General Motors Sunday announced that will sell pickups that run on both gasoline and compressed natural gas, potentially reducing costs for users.
The trucks will be built by GM in Fort Wayne, Ind., and sent to a supplier that will retrofit them to use compressed natural-gas tanks.
The vehicles – the 2013 Chevrolet Silverado and GMC Sierra 2500 HD – include a compressed natural gas (CNG) capable Vortec 6.0L V8 engine that seamlessly transitions between CNG and gasoline fuel systems. According to the automaker, the trucks offer a range of more than 650 miles.
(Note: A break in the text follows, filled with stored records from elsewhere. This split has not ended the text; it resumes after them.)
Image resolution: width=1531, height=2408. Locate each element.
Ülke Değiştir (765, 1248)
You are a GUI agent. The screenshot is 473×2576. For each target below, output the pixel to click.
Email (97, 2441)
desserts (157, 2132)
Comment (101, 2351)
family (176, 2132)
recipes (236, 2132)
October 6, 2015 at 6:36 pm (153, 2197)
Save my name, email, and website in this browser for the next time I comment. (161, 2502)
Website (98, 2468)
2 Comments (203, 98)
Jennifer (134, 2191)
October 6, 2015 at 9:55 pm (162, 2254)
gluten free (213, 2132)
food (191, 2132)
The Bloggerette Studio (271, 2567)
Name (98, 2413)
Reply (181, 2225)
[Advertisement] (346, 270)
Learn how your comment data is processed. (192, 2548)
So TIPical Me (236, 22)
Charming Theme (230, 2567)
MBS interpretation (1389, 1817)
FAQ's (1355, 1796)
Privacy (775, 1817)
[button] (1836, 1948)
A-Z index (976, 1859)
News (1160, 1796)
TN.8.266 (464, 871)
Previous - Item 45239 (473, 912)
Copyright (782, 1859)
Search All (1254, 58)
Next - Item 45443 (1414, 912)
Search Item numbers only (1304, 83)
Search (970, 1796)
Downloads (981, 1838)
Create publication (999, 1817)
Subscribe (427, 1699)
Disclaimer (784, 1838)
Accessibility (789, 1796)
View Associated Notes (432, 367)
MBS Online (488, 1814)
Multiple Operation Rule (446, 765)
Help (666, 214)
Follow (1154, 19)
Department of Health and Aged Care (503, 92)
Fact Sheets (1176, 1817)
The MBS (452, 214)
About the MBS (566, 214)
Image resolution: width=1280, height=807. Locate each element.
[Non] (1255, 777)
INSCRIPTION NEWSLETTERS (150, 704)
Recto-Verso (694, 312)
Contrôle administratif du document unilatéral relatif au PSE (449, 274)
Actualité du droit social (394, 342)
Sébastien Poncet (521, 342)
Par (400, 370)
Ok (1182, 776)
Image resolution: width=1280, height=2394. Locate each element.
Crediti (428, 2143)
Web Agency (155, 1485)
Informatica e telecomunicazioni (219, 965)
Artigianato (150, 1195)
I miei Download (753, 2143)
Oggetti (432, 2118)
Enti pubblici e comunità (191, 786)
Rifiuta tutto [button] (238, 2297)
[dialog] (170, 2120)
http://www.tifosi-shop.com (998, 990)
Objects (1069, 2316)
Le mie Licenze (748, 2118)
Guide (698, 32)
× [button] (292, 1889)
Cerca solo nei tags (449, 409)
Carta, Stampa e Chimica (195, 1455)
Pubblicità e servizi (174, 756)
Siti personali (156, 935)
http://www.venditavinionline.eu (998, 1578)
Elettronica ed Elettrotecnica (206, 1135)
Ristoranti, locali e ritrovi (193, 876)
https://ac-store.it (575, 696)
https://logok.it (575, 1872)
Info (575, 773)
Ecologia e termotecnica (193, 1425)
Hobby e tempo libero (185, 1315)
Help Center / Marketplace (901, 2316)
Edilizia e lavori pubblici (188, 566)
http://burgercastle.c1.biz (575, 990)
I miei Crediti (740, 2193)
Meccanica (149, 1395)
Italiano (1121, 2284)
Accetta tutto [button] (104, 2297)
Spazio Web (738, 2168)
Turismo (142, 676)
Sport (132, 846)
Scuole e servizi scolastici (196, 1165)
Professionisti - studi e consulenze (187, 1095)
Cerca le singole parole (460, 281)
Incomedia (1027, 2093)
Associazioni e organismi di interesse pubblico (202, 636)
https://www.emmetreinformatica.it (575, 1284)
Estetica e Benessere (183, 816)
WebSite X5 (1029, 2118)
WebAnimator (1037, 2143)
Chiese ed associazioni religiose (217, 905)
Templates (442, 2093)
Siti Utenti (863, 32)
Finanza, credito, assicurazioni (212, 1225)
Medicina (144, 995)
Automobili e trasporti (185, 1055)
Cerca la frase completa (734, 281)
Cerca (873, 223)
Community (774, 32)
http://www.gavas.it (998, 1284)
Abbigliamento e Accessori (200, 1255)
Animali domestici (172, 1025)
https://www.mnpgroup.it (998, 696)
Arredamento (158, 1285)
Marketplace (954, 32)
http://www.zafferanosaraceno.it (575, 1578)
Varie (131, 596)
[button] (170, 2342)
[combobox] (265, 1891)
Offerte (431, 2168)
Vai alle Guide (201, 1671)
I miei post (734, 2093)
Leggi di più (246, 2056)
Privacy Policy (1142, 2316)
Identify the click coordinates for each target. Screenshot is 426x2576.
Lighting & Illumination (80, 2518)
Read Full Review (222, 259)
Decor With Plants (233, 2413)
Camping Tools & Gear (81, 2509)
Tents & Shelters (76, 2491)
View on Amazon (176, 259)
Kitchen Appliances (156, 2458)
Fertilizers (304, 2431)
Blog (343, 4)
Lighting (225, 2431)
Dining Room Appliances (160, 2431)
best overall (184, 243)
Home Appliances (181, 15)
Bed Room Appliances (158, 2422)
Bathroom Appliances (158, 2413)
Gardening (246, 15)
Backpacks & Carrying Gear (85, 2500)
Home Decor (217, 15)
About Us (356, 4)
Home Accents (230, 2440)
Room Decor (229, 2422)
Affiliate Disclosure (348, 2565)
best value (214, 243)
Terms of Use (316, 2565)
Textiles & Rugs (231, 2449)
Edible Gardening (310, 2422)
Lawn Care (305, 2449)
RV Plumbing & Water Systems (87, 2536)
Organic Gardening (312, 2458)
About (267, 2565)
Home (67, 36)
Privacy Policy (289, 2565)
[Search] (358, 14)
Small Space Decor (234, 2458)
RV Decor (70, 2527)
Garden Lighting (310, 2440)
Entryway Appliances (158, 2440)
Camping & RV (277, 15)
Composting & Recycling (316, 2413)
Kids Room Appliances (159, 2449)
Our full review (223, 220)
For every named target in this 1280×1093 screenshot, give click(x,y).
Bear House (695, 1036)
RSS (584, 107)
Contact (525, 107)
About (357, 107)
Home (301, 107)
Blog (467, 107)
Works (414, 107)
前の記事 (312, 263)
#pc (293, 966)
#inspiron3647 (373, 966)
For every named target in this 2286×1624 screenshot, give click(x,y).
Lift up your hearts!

A vehicle such as the ones GM will offer can save a driver $6,000 to $10,000 in fuel costs over a three-year period because CNG is cheaper than gasoline, Joyce Mattman, director of GM commercial product and specialty vehicles, said before the announcement.
GM didn’t disclose the prices of the vehicles, and any premium over gasoline-only cars might offset savings on fuel.
CNG offers benefits in increased fuel efficiency and reduced emissions. It generates 25 percent less carbon dioxide and is in abundant supply. The infrastructure is growing, too. Since 2009, the number of CNG stations has increased 26 percent.
Natural gas costs on average one-third less than conventional gasoline and there are 1,000 CNG-fueling stations in the U.S., of which about half are open to the public, according to Natural Gas Vehicles for America, a trade group based in Washington.